• EXTRAIT DE PAGE:
_ _ _ _
Ce soir l'Enquête au Centre s’attache à suivre le travail des Conseillers Pénitentiaires d’Insertion et de Probation. Un métier dont l’enjeu est d’accompagner la réflexion du condamné autour du passage à l’acte pour en comprendre les moteurs et éviter la récidive.
L'incarcération n'est pas la seule réponse pénale. Voilà l’esprit de la future réforme que la Ministre de la Justice s’apprête à présenter le 14 avril à l’Assemblée Nationale. En 10 ans la récidive a plus que doublé (de 4,4 % en 2000 à 11,1 % en 2010). Christiane Taubira veut en faire un enjeu de société.
Enquête de Fabienne Marcel, Isabelle Racine et Stéphanie Teissier
Ces dernières années, en France l’accent a été mis sur la récidive. Cette focalisation sur le « risque criminel » a entrainé un durcissement pénal et l’accroissement de la population carcérale.
Les prisons françaises ont battu un nouveau record en juin 2013, avec 67 977 prisonniers pour seulement 57 325 places. Et en Région Centre, la situation est symptomatique. Dans le Loiret par exemple, pour 100 places, ils sont 202 prisonniers !
«Nos prisons sont pleines, mais vides de sens.» Cette formule est de la garde des Sceaux, Christiane Taubira. Dans sa future loi pénale, la Ministre de la justice demande que la prison ne soit décidée qu’en « dernier recours ». Elle propose de revenir au principe d’individualisation des peines au nom de "la situation personnelle, sociale et économique de chaque prévenu". « Le choix des sanctions requises doit être juste et adapté », ainsi, la ministre met en avant la procédure permettant d'écarter l'application de peines planchées, cette loi symbolique de la politique mise en place par Nicolas Sarkozy,
La garde des sceaux veut également miser sur la réinsertion sensée réduire la surpopulation carcérale et lutter contre la récidive.
Pour établir cette future loi, la Garde des Sceaux a choisi la méthode de la conférence de consensus, une première dans le monde de la justice. Cette méthode est habituellement inspirée du monde médical. Il s’agit de réunir une assemblée constituée de chercheurs, de représentants d'organisations syndicales et d'associations, de magistrats, d'avocats et de parlementaire, d’associations de victimes, pour rédiger des propositions de réforme. (http://conference-consensus.justice.gouv.fr/ )
_ _ _ _
• DONNÉES FOURNIES:
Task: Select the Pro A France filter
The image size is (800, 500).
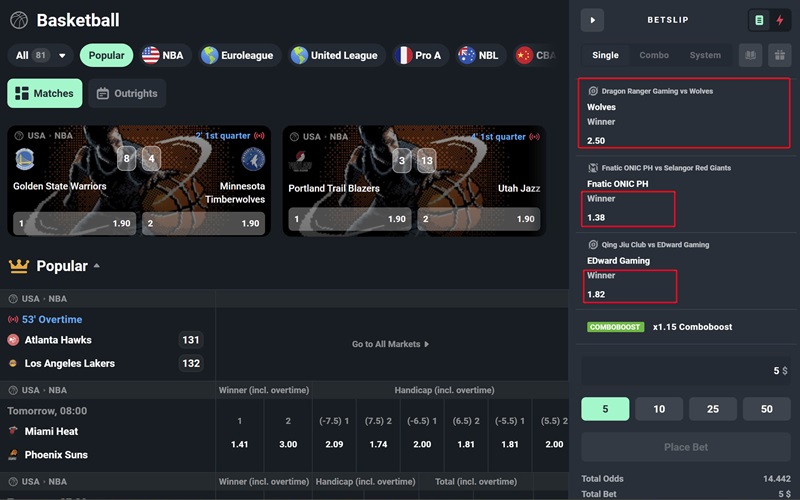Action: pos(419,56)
_ _ _ _
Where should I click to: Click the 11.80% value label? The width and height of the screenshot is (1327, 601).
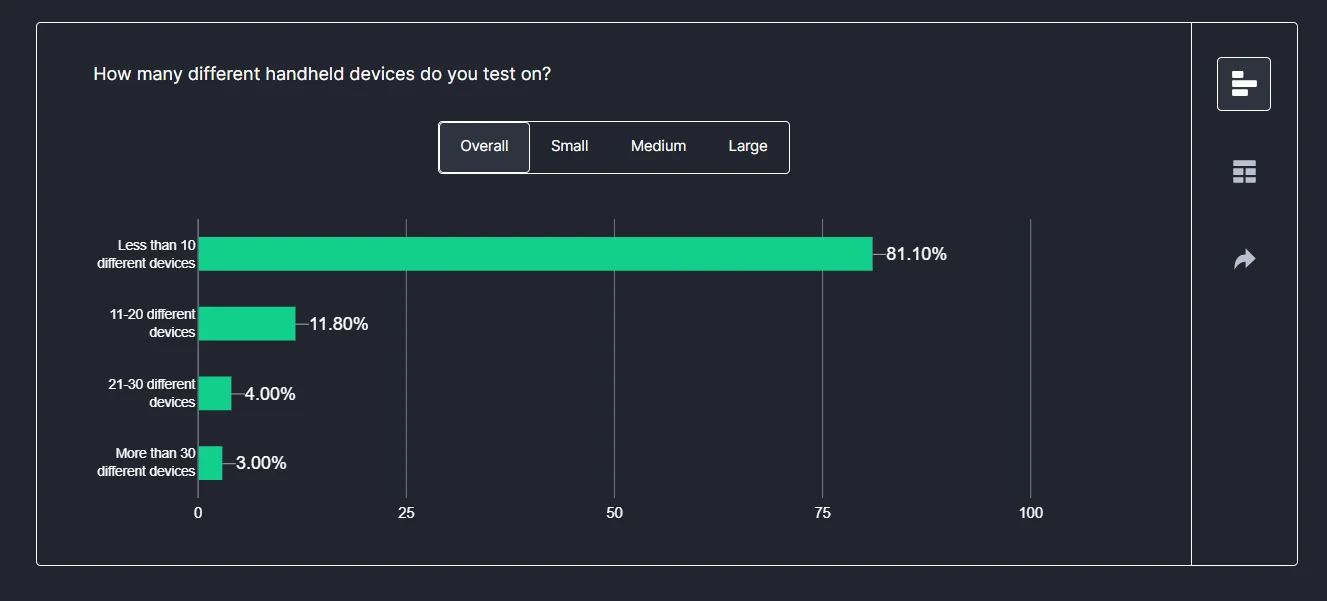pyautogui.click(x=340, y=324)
_ _ _ _
• TRAVAIL À FAIRE:
1 – D'après l'extrait sur la réforme pénale, à quelle date la ministre de la Justice doit-elle présenter sa réforme à l'Assemblée nationale ?
2 – Recopiez, s'il vous plaît, un passage de l'extrait sur la réforme pénale : commencez aux mots « L'incarcération n'est pas » et arrêtez-vous après « 202 prisonniers ! ».
3 – Rédigez la suite de l'extrait sur la réforme pénale, à partir de sa dernière phrase.

• RÉPONSES NUMÉROTÉES:
1 – Le 14 avril.

2 –
L'incarcération n'est pas la seule réponse pénale. Voilà l’esprit de la future réforme que la Ministre de la Justice s’apprête à présenter le 14 avril à l’Assemblée Nationale. En 10 ans la récidive a plus que doublé (de 4,4 % en 2000 à 11,1 % en 2010). Christiane Taubira veut en faire un enjeu de société.
Enquête de Fabienne Marcel, Isabelle Racine et Stéphanie Teissier
Ces dernières années, en France l’accent a été mis sur la récidive. Cette focalisation sur le « risque criminel » a entrainé un durcissement pénal et l’accroissement de la population carcérale.
Les prisons françaises ont battu un nouveau record en juin 2013, avec 67 977 prisonniers pour seulement 57 325 places. Et en Région Centre, la situation est symptomatique. Dans le Loiret par exemple, pour 100 places, ils sont 202 prisonniers !

3 –
Les conseillers pénitentiaires d’insertion et de probation (CPIP) en première ligne dans le combat contre la récidive
Un métier peu connu, pourtant comme les bracelets électroniques, ils ont 10 ans d’existence.
Leur rôle: accompagner les condamnés qui effectuent leur peine dans la société. En France, ils sont 2800, et gèrent en moyenne une centaine de personnes, quand leurs homologues suédois se limitent à 25... Dans le Loiret, les CPIP gèrent jusqu’à 180 personnes par conseillers ! Dans ce contexte, leur action devient difficile. Ils se contentent souvent de vérifier que les personnes suivies « pointent » régulièrement dans leur service ou au commissariat, sans avoir la possibilité de mettre en place un véritable accompagnement social (aide à l’emploi ou à la formation, démarches familiales etc.).
Après plusieurs manifestations du personnel de l’administration pénitentiaire, le premier ministre, Jean-Marc Ayrault a annoncé la création de 1000 postes d’ici 2017 dans les Services pénitentiaires d’insertion et de probation (SPIP). L’objectif : ramener à 40 le nombre de personnes suivi par chaque conseiller CPIP.
La future réforme pénale a essuyé bien des orages, mais est arrivée à bon port. Le Conseil d'Etat a validé le projet de loi de Christiane Taubira. Il arrivera enfin en débat au parlement en avril prochain. L’enjeu est considérable. Si la ministre de la justice échoue, c’est une politique pénale clairement identifiée à gauche qui serait mise à mal et pour longtemps.